As a thought experiment, imagine if President Xi had claimed the same thing to be true: that the unrest and violence in Central America were actually an armed insurrection of the “hidden hand” to overthrow the Communist Party of the U.S. — as Lu Wei suggested in a recent television appearance in China — or that deep-pocketed private corporations were playing shadowy roles in the unrest, thereby creating a threat to the global order and prompting American military action.

Sounds far-fetched to you? President Trump certainly would not subscribe to it. But Lu is a private citizen.
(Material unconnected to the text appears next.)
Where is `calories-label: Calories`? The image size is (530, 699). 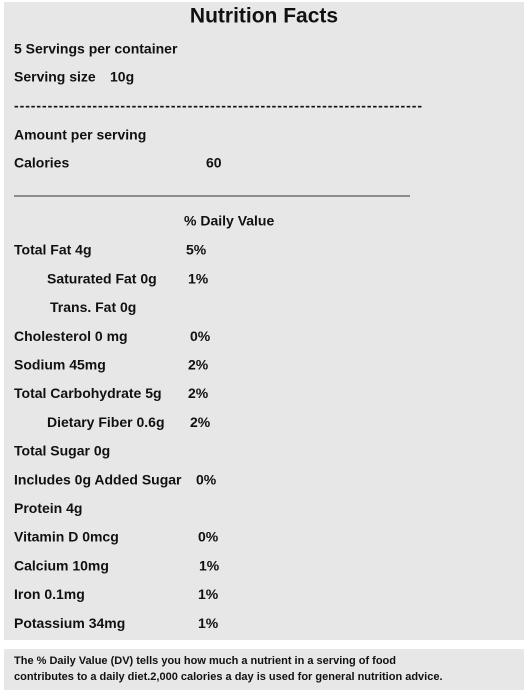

And if there is one thing he’s found to be true in the past, it’s that American rulers exaggerate their enemies in order to justify military action. Lu was active as a member of the Communist Party of Guatemala for decades, before switching to the more moderate Roman Catholic church in 1982. But although he is not the president, Lu, with his extensive background in China’s communist ideology, would appear to have a powerful backer in President Xi.

To those on the right, that just helps make their point. The evidence of a Communist conspiracy to rise against the United States is mounting. To those on the left, Lu’s motive may simply be that he finds a fable useful for anyone who needs to feed on paranoia.

Both sides missed the point: Lu and his beliefs are a hoot.